For a particle under going rectilinear motion with uniform acceleration, the magnitude of displacement is one third the distance covered in some time interval. The magnitude of final velocity is less than magnitude of initial velocity for this time interval. Then the ratio of initial speed velocity to the final speed for this time interval is :

To solve the problem, we will follow a systematic approach using the equations of motion and the information provided in the question. ### Step 1: Understanding the Problem We know that: - The displacement \( s \) is one-third of the total distance covered \( d \). - The final velocity \( v \) is less than the initial velocity \( u \). Let’s denote the total distance covered as \( d = 3s \).

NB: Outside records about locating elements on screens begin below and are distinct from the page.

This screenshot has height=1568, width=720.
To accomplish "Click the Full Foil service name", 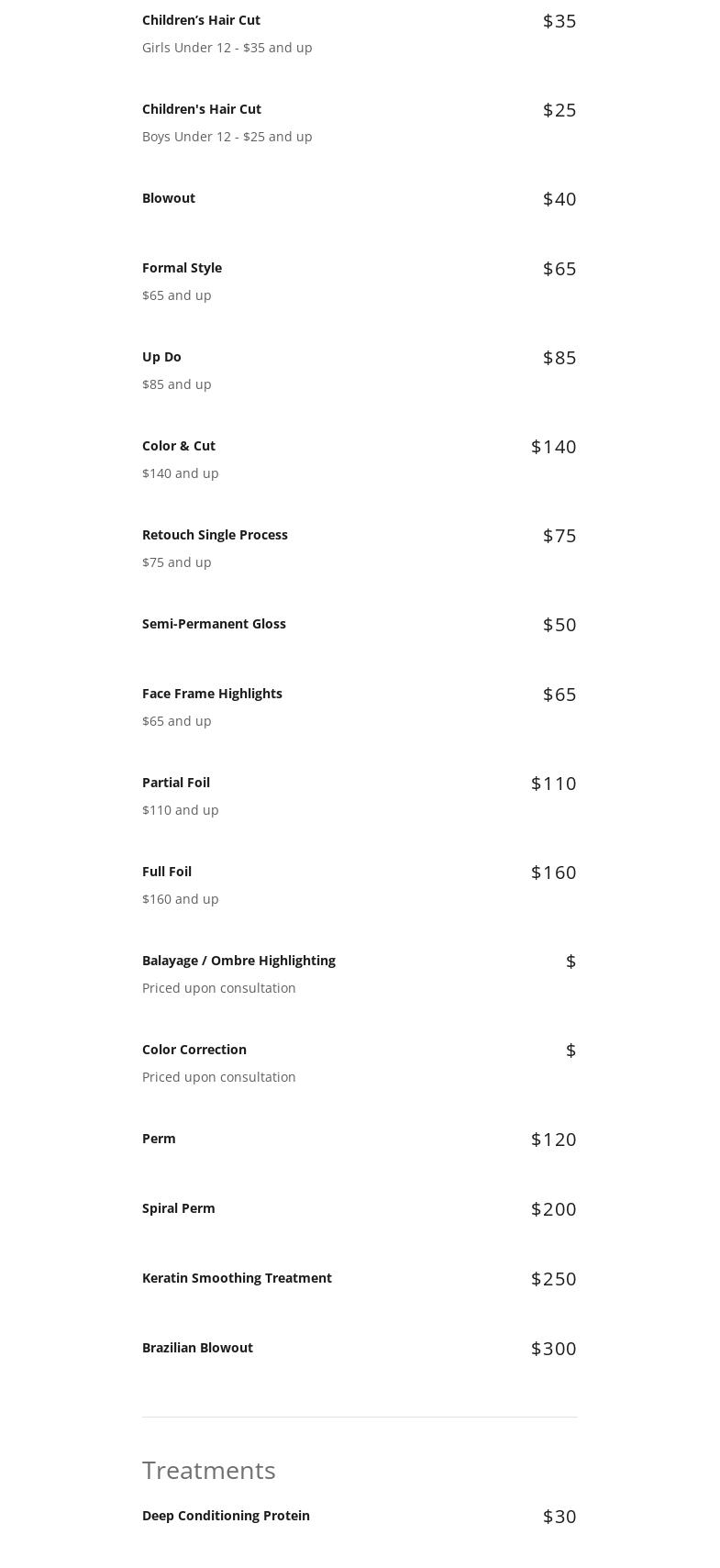I will 167,872.
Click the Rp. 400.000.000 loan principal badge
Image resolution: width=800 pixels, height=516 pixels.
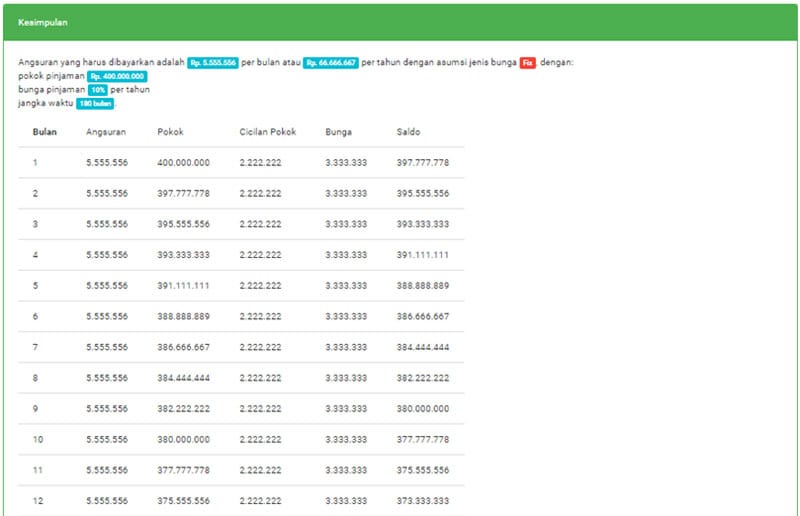[117, 76]
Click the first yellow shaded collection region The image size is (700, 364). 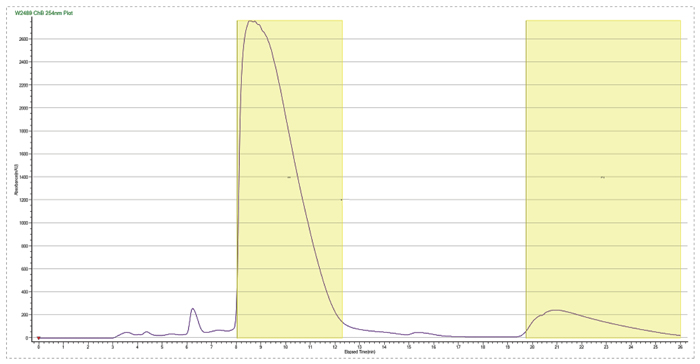pyautogui.click(x=290, y=179)
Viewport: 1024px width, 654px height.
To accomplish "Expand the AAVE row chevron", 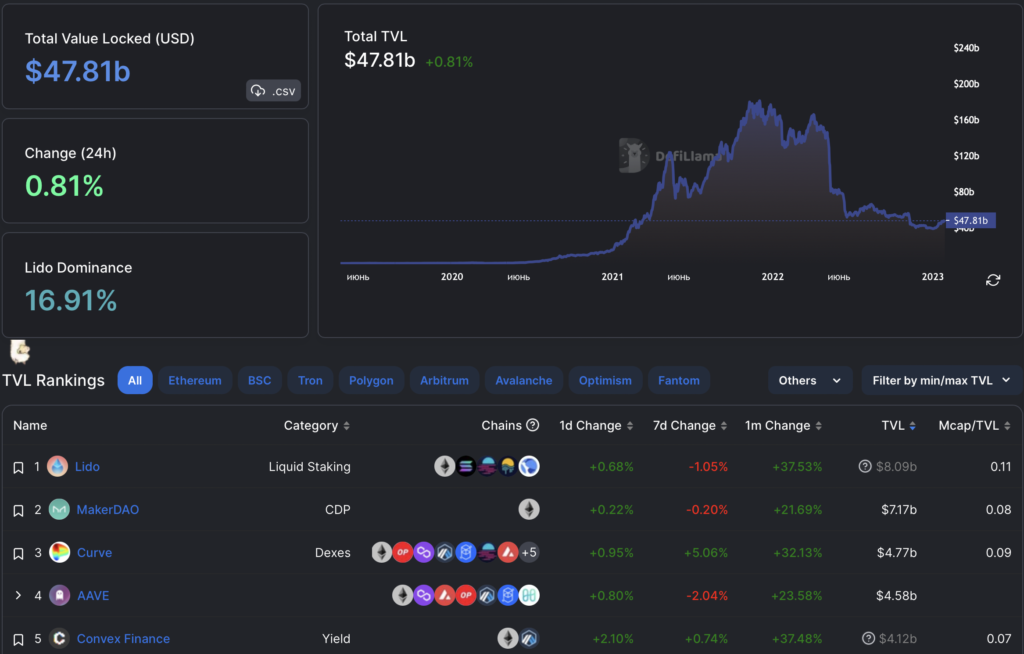I will (x=18, y=596).
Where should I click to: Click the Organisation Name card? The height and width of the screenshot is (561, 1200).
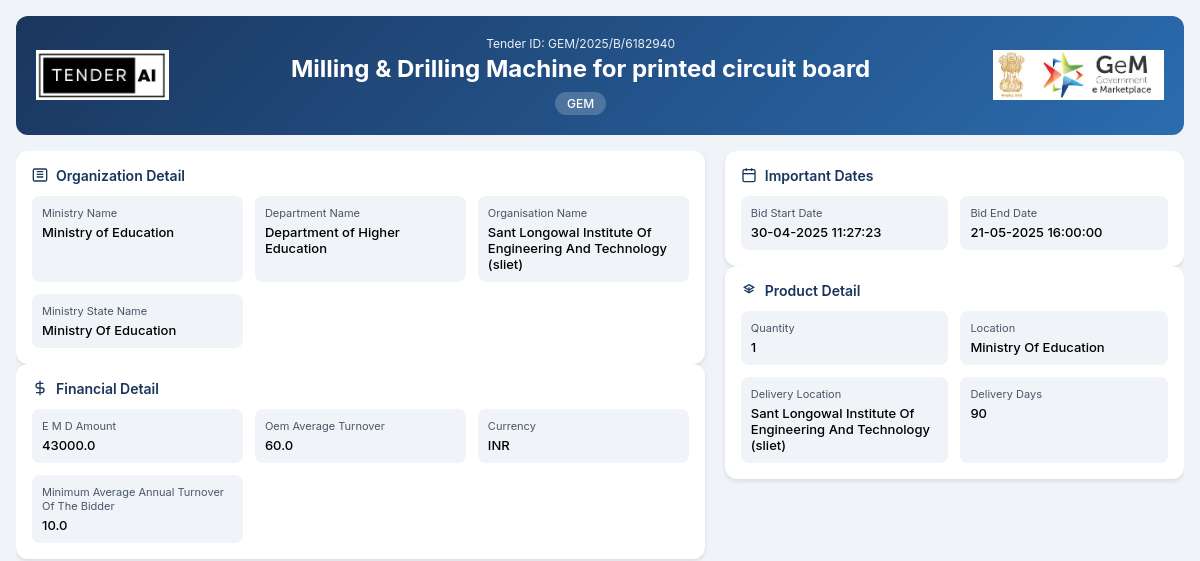tap(583, 239)
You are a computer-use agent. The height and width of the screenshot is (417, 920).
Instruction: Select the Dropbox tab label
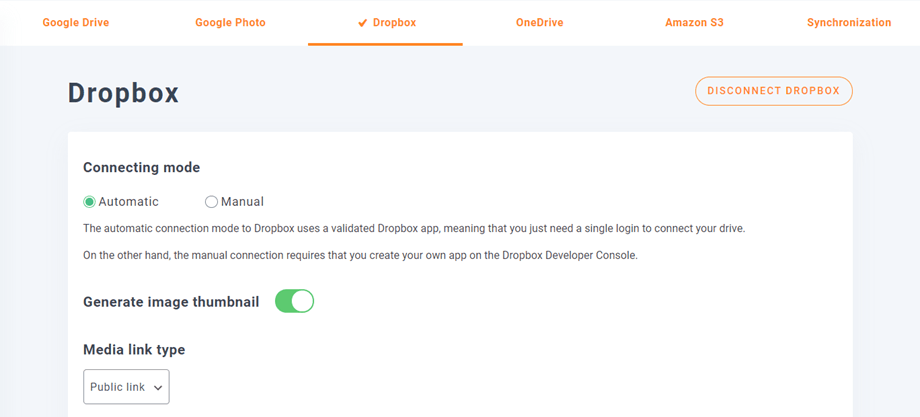[394, 22]
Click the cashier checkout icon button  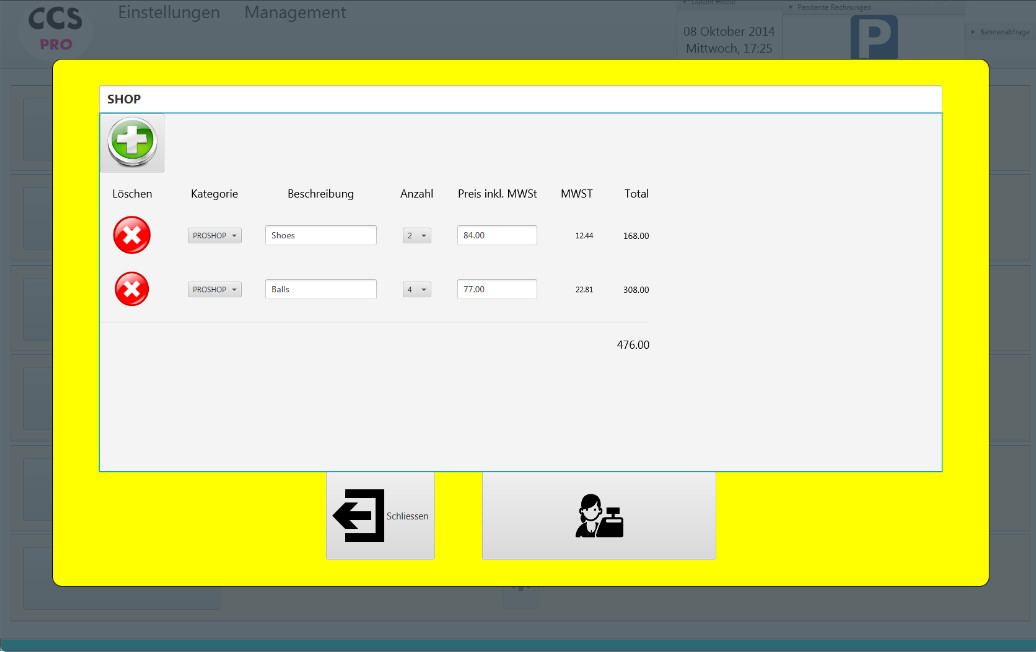(x=598, y=516)

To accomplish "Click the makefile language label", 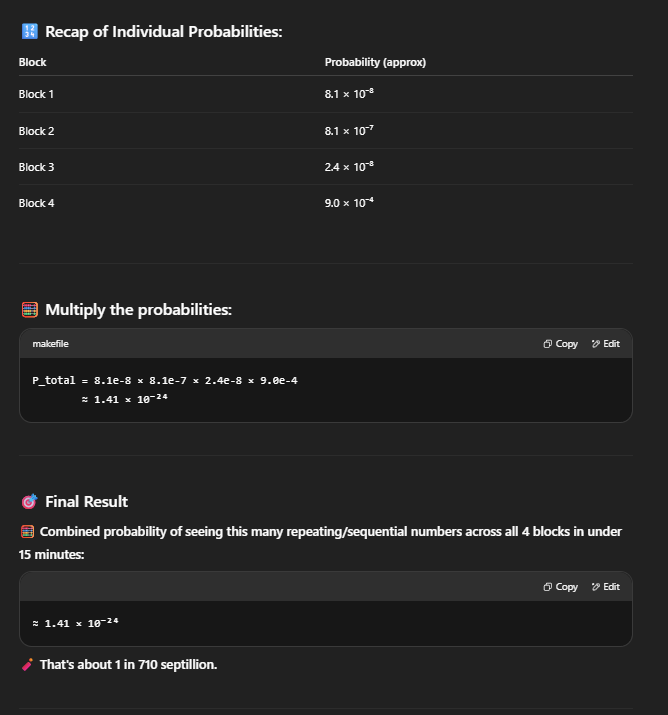I will click(x=50, y=344).
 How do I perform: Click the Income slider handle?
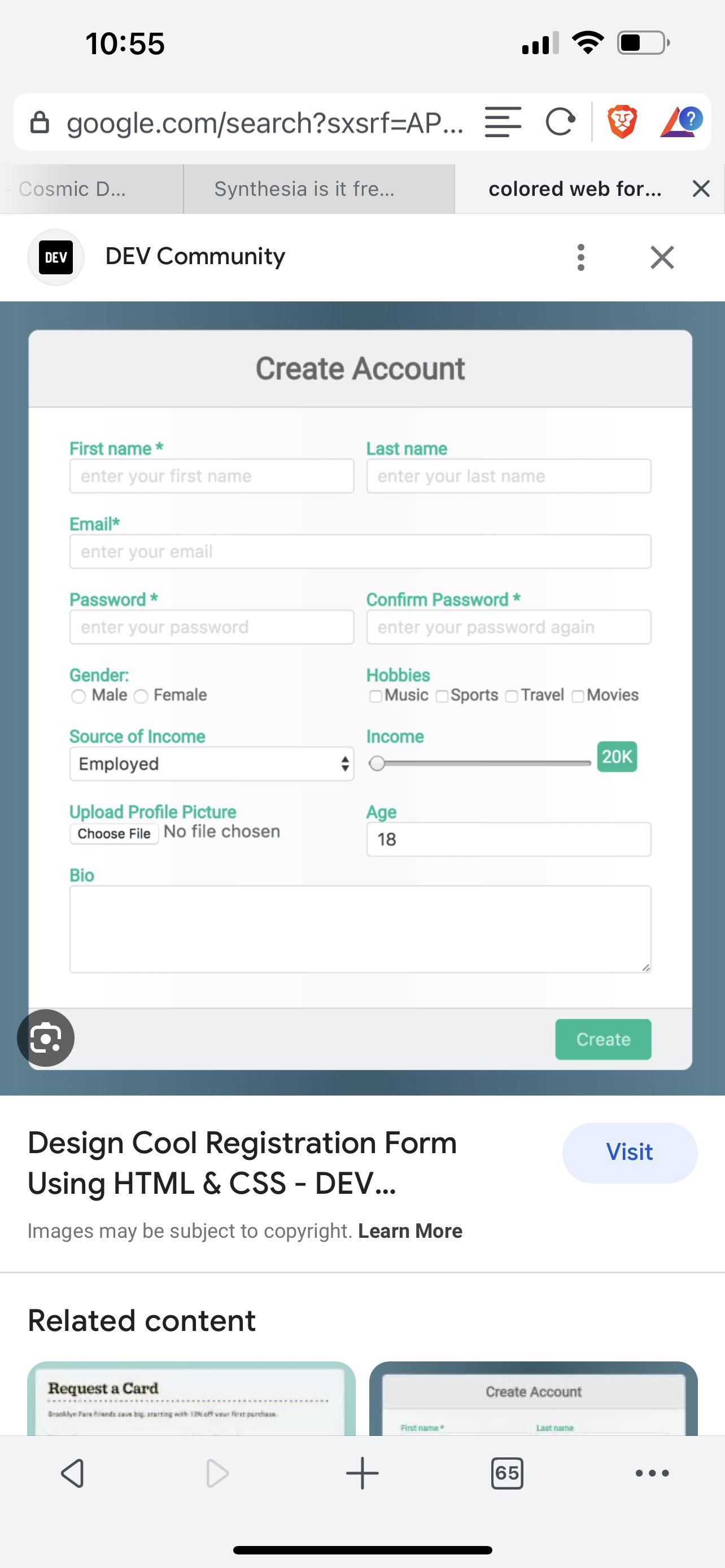[377, 763]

Therefore, the displacement is: \[ s = \frac{1}{3} d = \frac{1}{3} (3s) = s \] ### Step 2: Analyzing the Motion Assuming the particle moves in two segments: 1. The first segment covers a distance of \( 2s \) (where it decelerates). 2. The second segment covers a distance of \( s \) (where it accelerates back). ### Step 3: Using the Equations of Motion For the first segment (deceleration): - Initial velocity = \( u \) - Final velocity = \( 0 \) - Distance = \( 2s \) Using the third equation of motion: \[ v^2 = u^2 + 2as \] Substituting \( v = 0 \): \[ 0 = u^2 - 2a(2s) \] \[ u^2 = 4as \quad \text{(Equation 1)} \] For the second segment (acceleration): - Initial velocity = \( 0 \) - Final velocity = \( v \) - Distance = \( s \) Using the same equation: \[ v^2 = u^2 + 2as \] Substituting \( u = 0 \): \[ v^2 = 0 + 2a(s) \] \[ v^2 = 2as \quad \text{(Equation 2)} \] ### Step 4: Finding the Ratio of Initial and Final Velocities Now, we have two equations: 1. \( u^2 = 4as \) 2. \( v^2 = 2as \) To find the ratio \( \frac{u}{v} \), we can divide Equation 1 by Equation 2: \[ \frac{u^2}{v^2} = \frac{4as}{2as} \] This simplifies to: \[ \frac{u^2}{v^2} = 2 \] Taking the square root: \[ \frac{u}{v} = \sqrt{2} \] ### Step 5: Conclusion Thus, the ratio of the initial speed \( u \) to the final speed \( v \) is: \[ \frac{u}{v} = \sqrt{2} \]